While the vegetables are cooking, it’s time to make the filling. Add the butter, onions, and garlic to a pan and sauté on medium-low until they begin to soften.
Then the flour goes in and coats the onions and garlic in a sticky paste that has magical powers! This is called a roux and is the beginning of a lot of great cream sauces!
After coating the onions and garlic in the flour, you’ll add in the broth, cream and seasonings. Let it bubble on gentle heat until the sauce is thick enough to coat the spatula.
Next you’ll add in the partially steamed veggies and this chicken. I like to use a rotisserie chicken for this recipe. It’s just the right amount and it saves so much time!
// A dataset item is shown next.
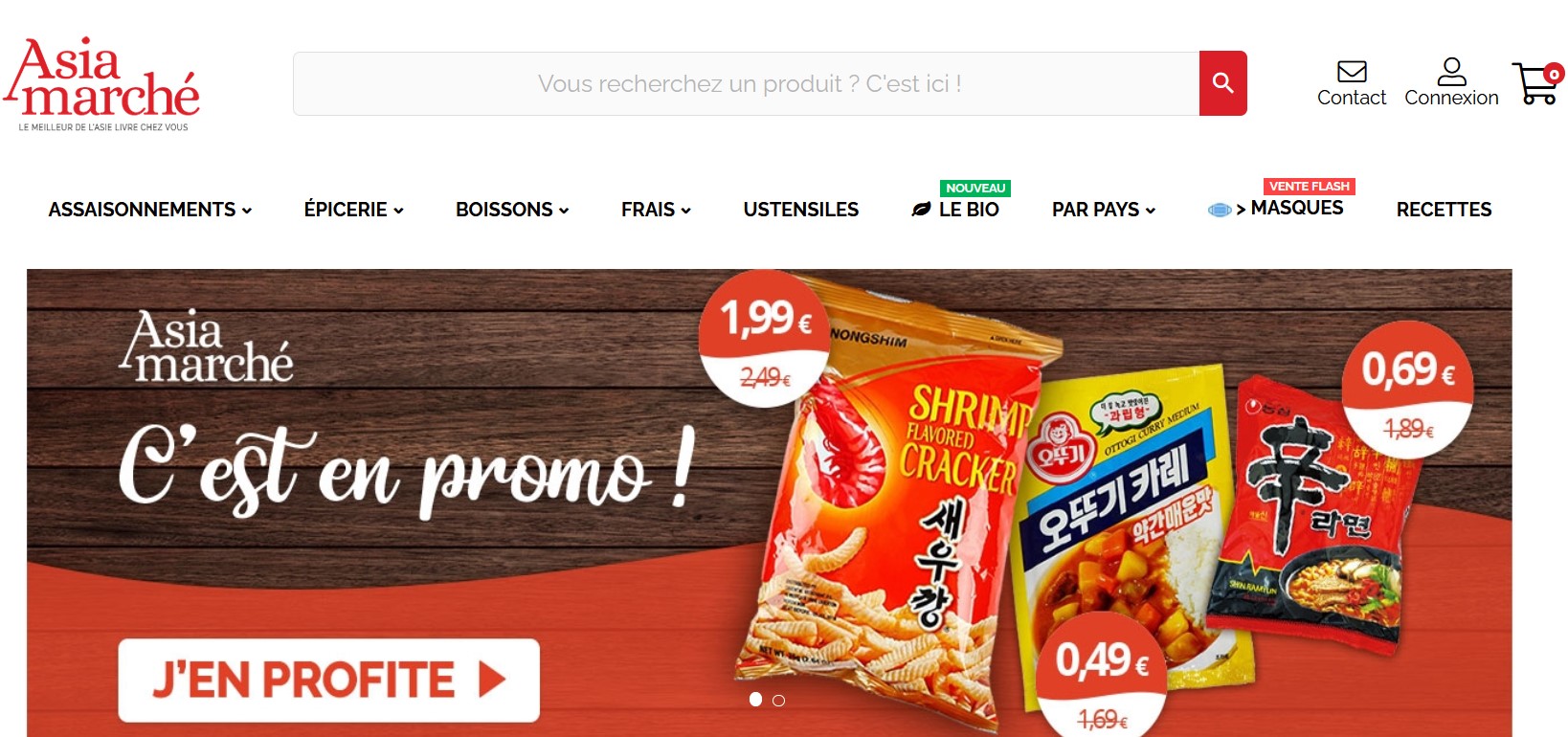Click the blue face mask icon

point(1220,210)
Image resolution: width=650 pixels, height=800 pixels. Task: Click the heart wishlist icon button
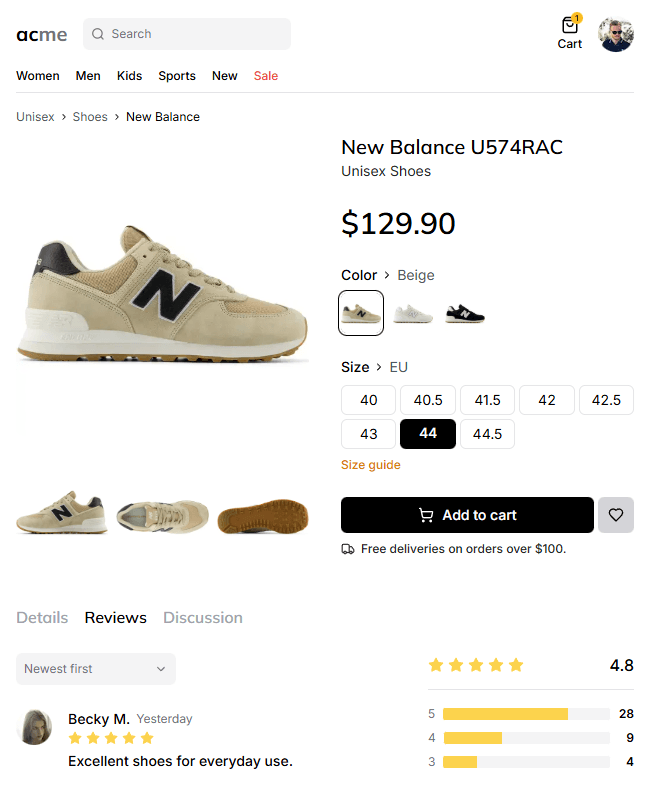coord(616,515)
If you want to cook your own chicken, you’ll need about 3 cups or 3 small chicken breasts.
After stirring the veggies and chicken into the sauce, everything gets spooned into a pie crust. I use a store-bought double pie crust to save even more time in this recipe but if you’d like to make your own crust, here is a great pie crust recipe.
Lay the second pie crust on top of the filling and cut a few small slits in the crust to let the steam out while it bakes.
Optional egg wash: You don’t have to do this but it makes the finished product look so much nicer. It deepens the golden color of the crust and also give it a slight shine. It’s just one egg beaten with 1 tablespoon of water. Whisk it up and brush it on.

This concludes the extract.